Pedro Ugarte, compañero en las lides de colaboración en estas páginas, me ha dado pie para seguir la reflexión sobre el papel que juega el que hayan puesto nuestra foto sobre las líneas que firmamos. Advierto que no voy a ser trascendente y traer aquí algo que me enseñaron en la Facultad de Periodismo sobre estos trucos de la comunicación para acercarse al lector, porque eso de hacerlo con la foto ya lo sabían hace más de un siglo en el pueblo de mi mujer, donde ponían las esquelas fúnebres en los portales no sólo con el retrato del difunto sino también con su mote, porque por el apellido no le conocía ni su padre.

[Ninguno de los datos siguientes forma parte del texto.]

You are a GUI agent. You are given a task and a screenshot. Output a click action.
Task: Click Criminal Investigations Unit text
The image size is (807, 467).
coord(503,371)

Al mote, en el pueblo de mi mujer, le llaman «título», y como tal se hereda de padres a hijos. Si hay más de uno, el menor lo lleva en diminutivo.

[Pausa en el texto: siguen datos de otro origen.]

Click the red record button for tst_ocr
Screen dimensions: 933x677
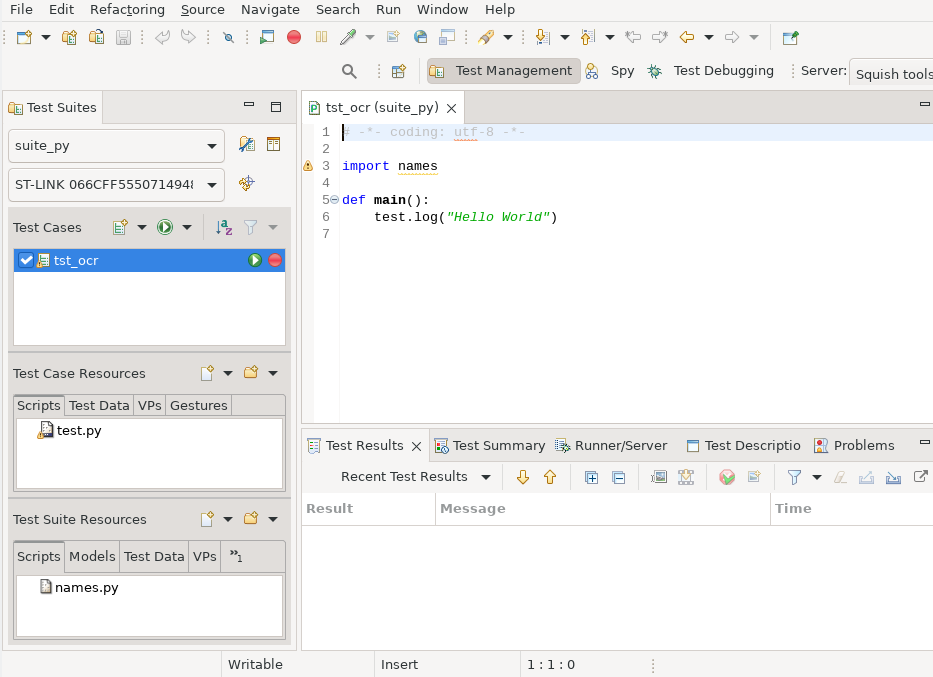[x=275, y=260]
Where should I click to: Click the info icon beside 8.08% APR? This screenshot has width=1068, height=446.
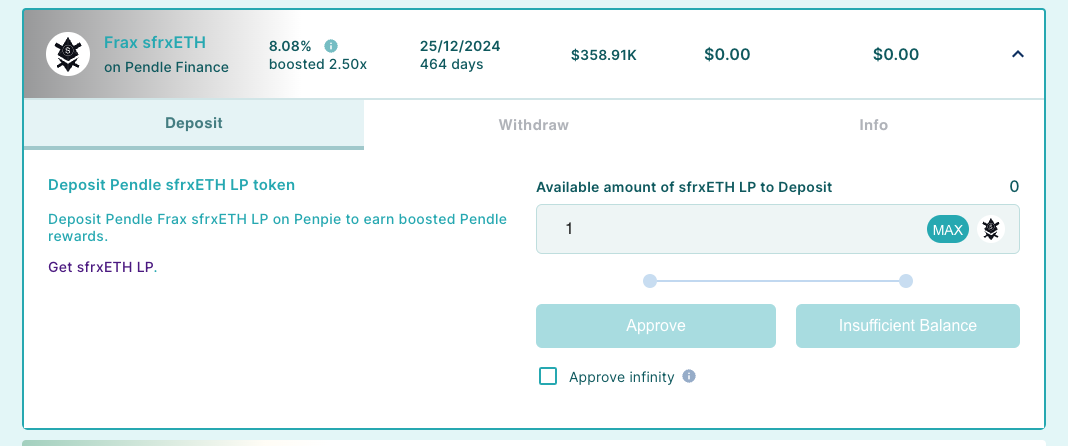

Pero no son buenos tiempos para salir con careto en público a la hora de escribir, porque me temo que no tenemos las cosas lo suficientemente claras como para que no te lo rompan por algo que hayas escrito. Creo que existe una carencia de ciudadanía que hace que las opiniones se adopten como agresión, cuando no son más que eso, opinión. Estamos todavía asentados en el pasado, pese a utilizar formas muy modernas de expresarnos, llamar a lo bueno «guay» y distinguir siempre entre vascos y vascas, niños y niñas, por ejemplo, que es lo más de lo más, olvidando subversivamente el genérico. Creo que seguimos asentados en aquel pasado donde la opinión sólo la podía dar el cura y, en su caso, el rey -al fin y al cabo, los vascos nos cortamos el brazo antes de aprobar una Constitución-; y por delegación del rey, los jauntxos de la comarca, ya que estos también tienen tal facultad por designio divino. Esta potestad de designar al capacitado para opinar se ha sustituido hoy por otra -no teológica sino política, pero designación al cabo-, hija de esta reformulación actual de los partidos políticos (no sólo los nacionalistas) como institución feudal.
Por eso, el que no apareciera la foto, aunque me conozcan hasta en el Monte de Piedad, además de darle un halo clandestino hacía que mi labor tuviera algo de misterioso y mágico. Por el contrario, ahora con mi cara parece una requisitoria en la que el resto del texto especifica: mil dólares vivo o muerto. Todo ello porque las cosas no han cambiado tanto.
En unas responsables declaraciones, el ex lehendakari Ardanza ha apelado a la moderación y criticado la ruptura que supondría la puesta en marcha del Plan Ibarretxe II. En ellas recordó también los gobiernos de coalición que presidió, pero acabó ofreciendo la clave preliberal -y sin liberalismo no hay periodismo auténtico: esto sí que es de la Facultad- del discurso nacionalista. Incluso el más moderado de los nacionalismos nos ofrece la clave preliberal al observar sólo «dualidad de sentimientos identitarios y de pertenencia nacional» entre «el vasco cuya patria es Euskadi y el vasco cuya patria y nación es España», sin que quepa la posibilidad de la síntesis. Esta ruptura tan medieval, tan a tajo, entre unos y otros, fruto de toda una concepción ideológica, es incapaz de observar aquel avance de la humanidad que supuso el concepto de ciudadanía, que es la capacidad humana de asumir dobles y hasta múltiples lealtades, a la tribu y a la polis, y a la UE, y al universo. Es decir, yendo a lo concreto, ser vasco sin contradicción con ser español, incluso el encaje de ideas dispares, la asunción de las contradictorias y el enriquecimiento que puede suponer al pensamiento tener en cuenta opiniones con la que no estamos de acuerdo. Pero en una sociedad en la que se es sólo una cosa u otra, con todo el peso de lo esencial, no hay mucho espacio para la opinión, salvo que ésta se escude en la consigna o en el dogma. Por eso, quizás no sea muy sano aparecer a cara descubierta.